Uni Eropa Jatuhkan Sanksi untuk Pemukim Israel di Tepi Barat

7 hours ago 2

UNI Eropa menjatuhkan sanksi kepada empat entitas dan tiga individu Israel atas pelanggaran hak asasi manusia berat di Tepi Barat. Sanksi itu menargetkan gerakan pemukiman ekstremis Israel di Tepi Barat, wilayah otoritas Palestina.

Menurut laporan resmi yang dikeluarkan Uni Eropa pada Kamis, 28 Mei 2026 seperti dilansir Al Jazeera, pembatasan itu diberlakukan terhadap gerakan Nachala beserta pentolannya, Daniel Weiss.

Scroll ke bawah untuk melanjutkan membaca

Selain itu, Meir Dutch dan organisasinya Regavim; Avichai Suissa dari Hashomer Yash, dan gerakan Gus Emunim dari Asosiasi Koperasi Amana juga tidak luput disanksi. 

Uni Eropa menilai organisasi nonpemerintah Israel tersebut kerap memfasilitasi kekerasan dan perluasan pemukiman ilegal di Tepi Barat. Respons ini diambil di tengah meningkatnya kekhawatiran pemukim ekstremis Israel.  

Sanksi itu meliputi pembekuan aset dan larangan plesiran ke negara-negara anggotanya yang diadopsi berdasarkan rezim sanksi HAM global Uni Eropa. 

Uni Eropa Optimis Capai Kesepakatan

Dewan Uni Eropa mengumumkan sanksi ke beberapa entitas dan individu pendudukan Zionis. Awal Mei lalu, Kepala Kebijakan Luar Negeri Uni Eropa Kaja Kallas meyakini akan mencapai kesepakatan dengan negara-negara anggota.

“Saya optimistis bahwa kami akan mencapai kesepakatan,” kata Kallas menjelang pertemuan para menteri luar negeri Uni Eropa.

Menurut keterangan warga Palestina yang dilansir kantor pemberitaan lokal dan mengutip dari Roya News, aktivitas pemukim ilegal Israel kerap menggunakan senjata untuk mengancam warga sipil.

Bahkan, beberapa pemukim ilegal Yahudi tidak segan melakukan penggusuran di beberapa lokasi yang berdampak terhadap 100 komunitas pedesaan.

Sementara itu, sejumlah wilayah yang ditinggalkan kini dijadikan pos pemukiman baru oleh kelompok Zionis. 

Selain memberlakukan sanksi di tengah meningkatnya kasus penggusuran oleh pemukim ekstremis, beberapa negara-negara Eropa sedang mengkaji penangguhan perjanjian kerja sama asosiasi Uni Eropa-Israel.   

Sanksi yang Telah Lama Ditunggu

Mereka yang dikenakan sanksi bertanggung jawab atas pelanggaran HAM serius dan sistematis terhadap warga Palestina.
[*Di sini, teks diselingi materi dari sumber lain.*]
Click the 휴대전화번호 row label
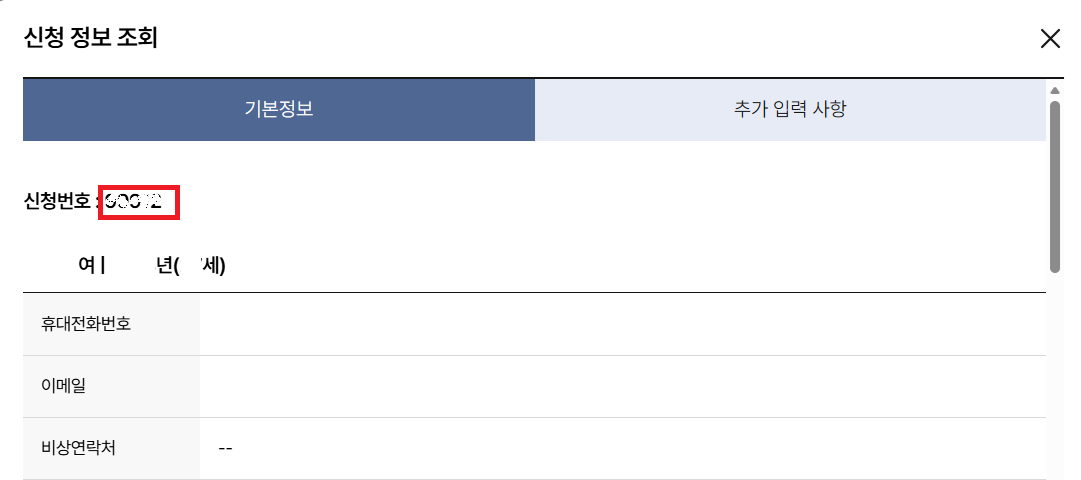The height and width of the screenshot is (480, 1081). point(86,324)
Sanksi tersebut diadopsi berdasarkan kerangka kerja kebijakan luar negeri Uni Eropa atau Rezim sanksi global Uni Eropa. 

Regulasi itu pertama kali diluncurkan pada 2020 yang bertujuan menjatukan sanksi terhadap pelanggaran terhadap kebebasan beragama, kejahatan terhadap kemanusian, dan genosida. 

Namun, otoritas Israel mengutuk sanksi tersebut dan menegaskan bahwa orang Yahudi memiliki hak untuk menetap di Tepi Barat. Meskipun klaim itu sebenarnya melanggar hukum internasional. 

Sebelumnya menurut laporan Al Jazeera, konsensus itu sempat tertunda berbulan-bulan karena mantan Perdana Menteri Hungaria Viktor Orban menggunakan vetonya di forum Perhimpunan Bangsa-Bangsa Eropa.

Namun, terpilihnya PM Peter Magyar menyebabkan Hungaria mencabut hak vetonya pada awal bulan ini.  

Sejak dimulainya perang Israel-Palestina pada Oktober 2023, wilayah Tepi Barat mengalami peningkatan kekerasan yang melibatkan pasukan militer dan para pemukim ilegal Israel. Sedikitnya agresi itu telah menyebabkan ribuan warga Palestina di Tepi Barat tewas, termasuk anak-anak.